Change feed design patterns in Azure Cosmos DB
APPLIES TO: SQL API
The Azure Cosmos DB change feed enables efficient processing of large datasets with a high volume of writes. Change feed also offers an alternative to querying an entire dataset to identify what has changed. This document focuses on common change feed design patterns, design tradeoffs, and change feed limitations.
Azure Cosmos DB is well-suited for IoT, gaming, retail, and operational logging applications. A common design pattern in these applications is to use changes to the data to trigger additional actions. Examples of additional actions include:
- Triggering a notification or a call to an API, when an item is inserted or updated.
- Real-time stream processing for IoT or real-time analytics processing on operational data.
- Data movement such as synchronizing with a cache, a search engine, a data warehouse, or cold storage.
The change feed in Azure Cosmos DB enables you to build efficient and scalable solutions for each of these patterns, as shown in the following image:
Event computing and notifications
The Azure Cosmos DB change feed can simplify scenarios that need to trigger a notification or send a call to an API based on a certain event. You can use the Change Feed Process Library to automatically poll your container for changes and call an external API each time there is a write or update.
You can also selectively trigger a notification or send a call to an API based on specific criteria. For example, if you are reading from the change feed using Azure Functions, you can put logic into the function to only send a notification if a specific criteria has been met. While the Azure Function code would execute during each write and update, the notification would only be sent if specific criteria had been met.

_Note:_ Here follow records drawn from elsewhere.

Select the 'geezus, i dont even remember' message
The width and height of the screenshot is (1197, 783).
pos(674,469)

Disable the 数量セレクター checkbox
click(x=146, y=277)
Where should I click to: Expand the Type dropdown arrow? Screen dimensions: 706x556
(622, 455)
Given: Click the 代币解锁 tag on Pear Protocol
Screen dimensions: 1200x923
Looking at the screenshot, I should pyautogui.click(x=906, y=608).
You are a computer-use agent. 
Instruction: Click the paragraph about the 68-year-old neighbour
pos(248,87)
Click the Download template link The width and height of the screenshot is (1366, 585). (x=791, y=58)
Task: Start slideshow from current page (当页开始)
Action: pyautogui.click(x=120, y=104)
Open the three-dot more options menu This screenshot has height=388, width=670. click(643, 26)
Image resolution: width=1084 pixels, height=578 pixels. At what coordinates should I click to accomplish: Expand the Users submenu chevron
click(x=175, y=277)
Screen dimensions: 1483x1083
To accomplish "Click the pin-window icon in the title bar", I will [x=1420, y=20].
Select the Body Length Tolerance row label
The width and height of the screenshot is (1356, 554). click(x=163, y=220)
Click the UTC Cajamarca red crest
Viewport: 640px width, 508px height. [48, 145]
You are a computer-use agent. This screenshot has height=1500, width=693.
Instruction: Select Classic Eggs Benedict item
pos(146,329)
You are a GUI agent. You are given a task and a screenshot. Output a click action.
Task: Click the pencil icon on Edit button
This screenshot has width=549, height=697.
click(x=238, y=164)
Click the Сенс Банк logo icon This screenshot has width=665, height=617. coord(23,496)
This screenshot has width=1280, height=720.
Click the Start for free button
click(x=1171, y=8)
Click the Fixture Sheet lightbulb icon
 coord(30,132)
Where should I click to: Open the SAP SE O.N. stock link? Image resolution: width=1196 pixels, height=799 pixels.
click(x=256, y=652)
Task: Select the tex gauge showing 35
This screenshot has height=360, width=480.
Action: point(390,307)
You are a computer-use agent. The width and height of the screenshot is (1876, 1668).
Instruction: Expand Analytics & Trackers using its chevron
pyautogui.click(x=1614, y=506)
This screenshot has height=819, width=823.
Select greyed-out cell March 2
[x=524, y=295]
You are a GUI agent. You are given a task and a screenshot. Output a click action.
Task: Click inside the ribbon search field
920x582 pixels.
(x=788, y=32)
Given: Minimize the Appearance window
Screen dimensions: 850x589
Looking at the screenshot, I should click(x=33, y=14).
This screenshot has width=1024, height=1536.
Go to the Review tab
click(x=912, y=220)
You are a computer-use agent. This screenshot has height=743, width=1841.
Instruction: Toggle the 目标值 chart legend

Real-time stream processing
The Azure Cosmos DB change feed can be used for real-time stream processing for IoT or real-time analytics processing on operational data. For example, you might receive and store event data from devices, sensors, infrastructure and applications, and process these events in real time, using Spark. The following image shows how you can implement a lambda architecture using the Azure Cosmos DB via change feed:
In many cases, stream processing implementations first receive a high volume of incoming data into a temporary message queue such as Azure Event Hub or Apache Kafka. The change feed is a great alternative due to Azure Cosmos DB's ability to support a sustained high rate of data ingestion with guaranteed low read and write latency. The advantages of the Azure Cosmos DB change feed over a message queue include:
Data written to Azure Cosmos DB will show up in the change feed and be retained until deleted. Message queues typically have a maximum retention period. For example, Azure Event Hub offers a maximum data retention of 90 days.
In addition to reading from a Cosmos container's change feed, you can also run SQL queries on the data stored in Azure Cosmos DB. The change feed isn't a duplication of data already in the container but rather just a different mechanism of reading the data. Therefore, if you read data from the change feed, it will always be consistent with queries of the same Azure Cosmos DB container.
Azure Cosmos DB offers up to 99.999% read and write availability. Unlike many message queues, Azure Cosmos DB data can be easily globally distributed and configured with an RTO (Recovery Time Objective) of zero.
After processing items in the change feed, you can build a materialized view and persist aggregated values back in Azure Cosmos DB. If you're using Azure Cosmos DB to build a game, you can, for example, use change feed to implement real-time leaderboards based on scores from completed games.
You can also read from the change feed for real-time data movement.
For example, the change feed helps you perform the following tasks efficiently:
Update a cache, search index, or data warehouse with data stored in Azure Cosmos DB.
Perform zero down-time migrations to another Azure Cosmos account or another Azure Cosmos container with a different logical partition key.
Implement an application-level data tiering and archival. For example, you can store "hot data" in Azure Cosmos DB and age out "cold data" to other storage systems such as Azure Blob Storage.
When you have to denormalize data across partitions and containers, you can read from your container's change feed as a source for this data replication. Real-time data replication with the change feed can only guarantee eventual consistency. You can monitor how far the Change Feed Processor lags behind in processing changes in your Cosmos container.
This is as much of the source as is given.